Zie ook: Brochure 'De Wet DNA-onderzoek bij veroordeelden'
Hoe lang een profiel en celmateriaal worden bewaard, hangt af van het
feit waarvoor iemand is veroordeeld. Als de wet voor een strafbaar feit
een maximale straf stelt van tenminste zes jaar, blijven de gegevens
dertig jaar bewaard. Voor minder zware delicten (met een maximale
straf van minder dan zes jaar), mogen het celmateriaal en het
DNA-profiel niet langer dan twintig jaar bewaard blijven.
Zie ook: Brochure 'De Wet DNA-onderzoek bij veroordeelden'
Bezwaar maken tegen de afname van vingerafdrukken en DNA-celmateriaal is niet mogelijk. Afname vindt dus altijd plaats; of dit nu in een justitiële inrichting gebeurt of op een politiebureau.
Wel kunt u bezwaar maken tegen de opname van uw DNA-profiel in de DNA-databank. Het bezwaar moet binnen twee weken na de DNA-afname worden aangetekend bij de griffie van de rechtbank waar u bent veroordeeld. Uw advocaat kan u hierbij helpen.
Daarnaast vindt u informatie in de brochure 'Bezwaar en beroep tegen een beslissing van de overheid'. Is de rechter het met uw bezwaar eens? Dan wordt uw DNA-materiaal vernietigd. Is de rechter het niet met u eens ('bezwaar ongegrond'), dan wordt alsnog een DNA-profiel gemaakt voor de DNA-databank. U kunt geen hoger beroep instellen tegen de beslissing van de rechter.
Zie ook: Brochure 'De Wet DNA-onderzoek bij veroordeelden'
Deoxyribo Nucleic Acid (DNA) is de stof in ons lichaam die alle erfelijke informatie bevat. In het DNA ligt bijvoorbeeld vast wat voor kleur ogen iemand heeft. Ieder DNA is uniek; alleen eeneiige tweelingen hebben hetzelfde DNA. Bij alle andere mensen verschilt het DNA zo duidelijk dat er nooit twijfel bestaat van wie het is.
Bij veel misdrijven vindt DNA-onderzoek plaats.
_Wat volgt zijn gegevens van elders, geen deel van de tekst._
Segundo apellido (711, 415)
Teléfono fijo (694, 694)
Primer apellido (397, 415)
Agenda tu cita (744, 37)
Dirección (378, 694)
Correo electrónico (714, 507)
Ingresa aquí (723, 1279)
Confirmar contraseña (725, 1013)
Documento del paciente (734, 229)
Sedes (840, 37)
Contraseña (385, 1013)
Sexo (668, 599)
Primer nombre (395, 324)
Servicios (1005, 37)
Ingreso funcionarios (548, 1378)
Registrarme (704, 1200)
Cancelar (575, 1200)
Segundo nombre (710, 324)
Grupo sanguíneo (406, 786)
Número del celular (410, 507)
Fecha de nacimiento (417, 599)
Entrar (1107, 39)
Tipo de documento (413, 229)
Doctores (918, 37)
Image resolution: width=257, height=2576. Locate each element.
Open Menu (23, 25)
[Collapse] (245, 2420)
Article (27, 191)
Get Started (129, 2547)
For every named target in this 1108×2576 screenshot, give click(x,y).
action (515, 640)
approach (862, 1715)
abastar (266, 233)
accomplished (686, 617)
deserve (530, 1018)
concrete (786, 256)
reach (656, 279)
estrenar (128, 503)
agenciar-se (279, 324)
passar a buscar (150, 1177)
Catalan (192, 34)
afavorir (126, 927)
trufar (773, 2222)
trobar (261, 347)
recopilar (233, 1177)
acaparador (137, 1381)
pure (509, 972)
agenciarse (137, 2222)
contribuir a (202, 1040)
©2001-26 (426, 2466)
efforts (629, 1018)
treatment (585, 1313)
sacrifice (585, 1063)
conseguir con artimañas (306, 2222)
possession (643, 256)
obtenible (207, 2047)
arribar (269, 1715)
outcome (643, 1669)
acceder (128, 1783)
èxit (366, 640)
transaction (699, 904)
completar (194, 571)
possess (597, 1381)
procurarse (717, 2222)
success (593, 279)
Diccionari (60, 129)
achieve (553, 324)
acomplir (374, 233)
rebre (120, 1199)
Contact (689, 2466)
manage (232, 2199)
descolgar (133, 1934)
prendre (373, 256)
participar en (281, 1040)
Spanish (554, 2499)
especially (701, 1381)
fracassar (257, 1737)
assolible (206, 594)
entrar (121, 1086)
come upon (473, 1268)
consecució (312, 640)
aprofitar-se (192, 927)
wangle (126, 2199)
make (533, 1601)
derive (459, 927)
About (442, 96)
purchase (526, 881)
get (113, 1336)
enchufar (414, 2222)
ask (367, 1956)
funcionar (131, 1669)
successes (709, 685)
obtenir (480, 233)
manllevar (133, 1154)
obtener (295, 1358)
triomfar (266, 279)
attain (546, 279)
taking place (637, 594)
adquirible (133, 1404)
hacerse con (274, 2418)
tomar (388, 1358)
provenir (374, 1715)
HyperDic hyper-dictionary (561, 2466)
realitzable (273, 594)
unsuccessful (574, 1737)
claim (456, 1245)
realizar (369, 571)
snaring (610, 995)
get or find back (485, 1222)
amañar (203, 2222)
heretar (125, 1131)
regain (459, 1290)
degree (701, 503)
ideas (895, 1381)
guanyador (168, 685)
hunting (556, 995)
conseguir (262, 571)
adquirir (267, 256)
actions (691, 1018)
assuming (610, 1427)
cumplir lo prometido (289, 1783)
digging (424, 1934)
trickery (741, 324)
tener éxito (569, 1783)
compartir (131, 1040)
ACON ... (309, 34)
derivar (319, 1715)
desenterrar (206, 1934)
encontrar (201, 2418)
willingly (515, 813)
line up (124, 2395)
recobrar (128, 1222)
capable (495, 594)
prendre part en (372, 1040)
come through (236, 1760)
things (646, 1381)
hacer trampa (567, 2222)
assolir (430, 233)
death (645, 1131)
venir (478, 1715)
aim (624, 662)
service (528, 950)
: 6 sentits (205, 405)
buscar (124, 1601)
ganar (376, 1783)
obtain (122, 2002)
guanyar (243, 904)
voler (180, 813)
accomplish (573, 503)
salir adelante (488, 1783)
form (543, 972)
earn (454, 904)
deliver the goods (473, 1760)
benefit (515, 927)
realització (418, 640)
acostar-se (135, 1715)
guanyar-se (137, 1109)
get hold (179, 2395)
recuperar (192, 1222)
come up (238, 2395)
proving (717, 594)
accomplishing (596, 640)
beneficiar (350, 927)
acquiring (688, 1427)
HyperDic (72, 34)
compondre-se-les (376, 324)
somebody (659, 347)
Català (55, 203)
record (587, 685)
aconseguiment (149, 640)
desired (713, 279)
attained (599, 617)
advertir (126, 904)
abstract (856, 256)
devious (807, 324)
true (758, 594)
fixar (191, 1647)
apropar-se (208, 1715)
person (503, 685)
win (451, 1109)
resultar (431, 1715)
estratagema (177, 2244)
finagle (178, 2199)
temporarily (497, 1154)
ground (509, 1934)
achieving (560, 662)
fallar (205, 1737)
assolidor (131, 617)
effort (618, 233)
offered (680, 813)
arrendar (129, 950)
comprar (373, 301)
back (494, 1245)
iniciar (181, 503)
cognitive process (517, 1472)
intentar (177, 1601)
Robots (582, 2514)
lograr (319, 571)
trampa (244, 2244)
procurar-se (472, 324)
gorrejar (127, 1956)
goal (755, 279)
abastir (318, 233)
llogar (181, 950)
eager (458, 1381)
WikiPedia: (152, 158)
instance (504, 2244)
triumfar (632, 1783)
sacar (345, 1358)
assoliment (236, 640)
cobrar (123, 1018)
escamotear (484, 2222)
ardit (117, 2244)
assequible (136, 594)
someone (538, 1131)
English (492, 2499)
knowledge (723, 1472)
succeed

De DNA-gegevens die verzameld worden, leveren de politie een schat aan informatie op. Onderzoek gebeurt zowel op de plek waar de misdaad plaatsvond, als op andere relevante plaatsen zoals bij de slachtoffers. Op die manier verzamelt de politie allerlei sporen. Die kunnen verwijzen naar de mogelijke dader(s). Maar de sporen kunnen ook verdachten uitsluiten.
Om het DNA te onderzoeken, wordt wangslijmvlies afgenomen. De cellen daarvan worden onderzocht. Van dit DNA-celmateriaal wordt een aantal gebieden bekeken die van mens tot mens verschillen. Dat levert per gebied een getal op. Het lijstje met getallen dat hier uitkomt heet DNA-profiel.